Use data_consistency :sticky because it's the best trade-off. A data consistency delayed could cause the job to be rescheduled if the replica hasn't caught up, but the worker is set to run with urgency :high so we want to avoid that. A sticky mode still allows us to use replica as much as possible.
@jreporter@cheryl.li This change is trivial but setting weight: 2 because we would want to roll this out with feature flag so there is that extra overhead.
After investigation with Nikola we found the that the issue with the persisted multiple primary calls was the result of calling Sticking.stick in the loop deep down in the method execution chain.
All the primary calls except the one are cached, so it shouldn't block us from fully rolling out the worker, which I am doing now and monitoring. The typical "primary vs replica" graph won't be as pretty as in the usual worker rollout case, but the fix to Sticking.stick may be delivered in parallel.

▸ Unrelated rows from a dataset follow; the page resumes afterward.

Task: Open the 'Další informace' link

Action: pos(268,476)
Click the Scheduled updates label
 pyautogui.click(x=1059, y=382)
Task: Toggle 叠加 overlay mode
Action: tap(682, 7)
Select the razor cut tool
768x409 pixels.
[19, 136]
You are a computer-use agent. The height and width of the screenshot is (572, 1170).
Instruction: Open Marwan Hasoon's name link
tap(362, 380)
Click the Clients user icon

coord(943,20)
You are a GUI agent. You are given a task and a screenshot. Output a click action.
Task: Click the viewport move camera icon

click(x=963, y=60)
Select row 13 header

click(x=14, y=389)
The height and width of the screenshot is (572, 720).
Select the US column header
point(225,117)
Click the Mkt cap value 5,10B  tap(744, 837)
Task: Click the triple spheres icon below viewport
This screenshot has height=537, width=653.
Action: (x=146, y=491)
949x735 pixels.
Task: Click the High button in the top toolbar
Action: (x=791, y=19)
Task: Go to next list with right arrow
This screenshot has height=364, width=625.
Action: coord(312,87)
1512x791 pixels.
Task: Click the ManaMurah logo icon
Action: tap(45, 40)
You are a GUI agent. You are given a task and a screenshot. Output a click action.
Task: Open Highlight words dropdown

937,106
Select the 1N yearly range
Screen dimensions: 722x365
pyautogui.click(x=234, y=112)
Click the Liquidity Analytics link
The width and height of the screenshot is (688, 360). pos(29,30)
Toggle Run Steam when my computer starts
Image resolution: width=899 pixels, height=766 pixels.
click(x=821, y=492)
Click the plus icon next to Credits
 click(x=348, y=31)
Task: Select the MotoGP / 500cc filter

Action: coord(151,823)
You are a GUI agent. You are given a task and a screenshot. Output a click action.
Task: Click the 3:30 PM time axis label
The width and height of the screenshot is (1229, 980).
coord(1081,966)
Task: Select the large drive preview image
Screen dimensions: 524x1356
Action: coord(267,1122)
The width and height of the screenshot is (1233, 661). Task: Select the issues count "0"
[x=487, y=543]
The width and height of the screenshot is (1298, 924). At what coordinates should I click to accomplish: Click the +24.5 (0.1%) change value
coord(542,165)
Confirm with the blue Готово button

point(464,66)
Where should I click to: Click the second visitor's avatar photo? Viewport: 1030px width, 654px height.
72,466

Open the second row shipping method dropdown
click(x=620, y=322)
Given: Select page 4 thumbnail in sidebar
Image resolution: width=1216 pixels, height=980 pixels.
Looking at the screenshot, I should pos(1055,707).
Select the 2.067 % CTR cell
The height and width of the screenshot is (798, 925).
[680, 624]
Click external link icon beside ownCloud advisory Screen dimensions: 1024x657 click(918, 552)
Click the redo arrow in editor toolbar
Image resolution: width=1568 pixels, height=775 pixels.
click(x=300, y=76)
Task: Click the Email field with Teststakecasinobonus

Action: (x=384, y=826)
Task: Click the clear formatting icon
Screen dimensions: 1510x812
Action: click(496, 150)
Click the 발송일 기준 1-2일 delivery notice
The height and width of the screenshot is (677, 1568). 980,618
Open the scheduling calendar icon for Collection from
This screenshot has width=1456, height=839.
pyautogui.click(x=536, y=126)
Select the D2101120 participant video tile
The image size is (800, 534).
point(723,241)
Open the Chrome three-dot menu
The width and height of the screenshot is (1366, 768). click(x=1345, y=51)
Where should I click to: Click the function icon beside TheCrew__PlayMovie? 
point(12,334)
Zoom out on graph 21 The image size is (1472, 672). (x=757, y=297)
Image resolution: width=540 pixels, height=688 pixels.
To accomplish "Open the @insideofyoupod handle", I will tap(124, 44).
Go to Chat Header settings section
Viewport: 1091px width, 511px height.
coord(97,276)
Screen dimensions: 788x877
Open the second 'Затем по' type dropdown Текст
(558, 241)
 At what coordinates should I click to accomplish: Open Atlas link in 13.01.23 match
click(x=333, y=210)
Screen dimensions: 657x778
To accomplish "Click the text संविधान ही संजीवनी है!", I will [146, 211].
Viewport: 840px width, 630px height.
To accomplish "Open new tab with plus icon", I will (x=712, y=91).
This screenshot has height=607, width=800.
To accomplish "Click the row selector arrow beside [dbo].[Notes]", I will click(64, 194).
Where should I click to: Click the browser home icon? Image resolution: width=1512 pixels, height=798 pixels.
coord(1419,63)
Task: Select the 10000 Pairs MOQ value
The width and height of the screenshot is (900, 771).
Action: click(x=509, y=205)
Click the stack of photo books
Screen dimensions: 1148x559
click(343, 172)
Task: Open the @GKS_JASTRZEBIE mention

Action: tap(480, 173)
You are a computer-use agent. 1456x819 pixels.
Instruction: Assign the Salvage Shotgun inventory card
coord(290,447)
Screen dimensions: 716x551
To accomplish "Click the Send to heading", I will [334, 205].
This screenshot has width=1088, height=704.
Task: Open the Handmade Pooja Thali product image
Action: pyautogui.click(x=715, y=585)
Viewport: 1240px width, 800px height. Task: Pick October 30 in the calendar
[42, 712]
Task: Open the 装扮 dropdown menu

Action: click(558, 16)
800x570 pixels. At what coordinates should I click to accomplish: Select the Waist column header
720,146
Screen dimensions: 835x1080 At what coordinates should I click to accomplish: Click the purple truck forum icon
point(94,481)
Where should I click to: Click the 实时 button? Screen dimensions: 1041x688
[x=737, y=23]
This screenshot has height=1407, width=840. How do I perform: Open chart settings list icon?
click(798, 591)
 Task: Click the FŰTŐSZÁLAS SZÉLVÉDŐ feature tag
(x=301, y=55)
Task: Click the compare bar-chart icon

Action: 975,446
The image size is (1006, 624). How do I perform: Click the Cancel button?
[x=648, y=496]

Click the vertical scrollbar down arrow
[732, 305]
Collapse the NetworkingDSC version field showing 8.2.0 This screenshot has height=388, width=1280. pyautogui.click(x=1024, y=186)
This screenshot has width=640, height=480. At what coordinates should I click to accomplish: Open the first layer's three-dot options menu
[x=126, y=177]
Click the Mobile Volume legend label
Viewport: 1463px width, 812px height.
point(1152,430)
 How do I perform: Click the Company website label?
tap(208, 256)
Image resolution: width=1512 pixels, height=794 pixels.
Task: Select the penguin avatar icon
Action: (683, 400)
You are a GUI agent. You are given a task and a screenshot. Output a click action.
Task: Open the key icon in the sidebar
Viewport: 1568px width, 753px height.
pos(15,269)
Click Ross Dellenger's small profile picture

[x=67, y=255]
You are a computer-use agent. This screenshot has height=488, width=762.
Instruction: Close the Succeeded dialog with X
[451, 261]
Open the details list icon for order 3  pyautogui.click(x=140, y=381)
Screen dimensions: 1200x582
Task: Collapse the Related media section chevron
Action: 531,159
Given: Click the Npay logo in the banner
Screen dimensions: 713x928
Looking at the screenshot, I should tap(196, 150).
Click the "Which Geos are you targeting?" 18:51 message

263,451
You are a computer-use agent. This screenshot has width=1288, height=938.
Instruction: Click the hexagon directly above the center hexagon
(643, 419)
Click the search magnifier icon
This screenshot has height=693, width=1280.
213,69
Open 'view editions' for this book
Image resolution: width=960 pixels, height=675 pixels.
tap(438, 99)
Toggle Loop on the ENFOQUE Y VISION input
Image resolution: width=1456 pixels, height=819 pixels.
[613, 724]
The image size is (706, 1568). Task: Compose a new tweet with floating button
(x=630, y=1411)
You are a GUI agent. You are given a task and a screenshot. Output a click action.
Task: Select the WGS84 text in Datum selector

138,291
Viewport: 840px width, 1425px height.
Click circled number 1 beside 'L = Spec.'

Primary calls won't disappear fully because of what I've explained above ^ (until the follow-up fix is merged), but we could confirm that all calls except the first one to primary are cached ones:
I added an additional graph into my dashboard copy - non-cached primary calls count, as it makes it more visible how the LB enabling affected the DB primary pressure.
@changzhengliu FYI: I don't think we'll meet the exact due date set in this issue (end of today, I guess?), as I plan to monitor this under the feature flag today and remove the feature flag from the codebase (thus, closing this issue) tomorrow: !64180 (merged)
@alipniagov, regarding the due date, I think it's tomorrow, 2021-06-17. I think it's fine to take extra time to sweep the follow-ups. The most important part is that it's working on production right now. Thanks for helping with this effort!!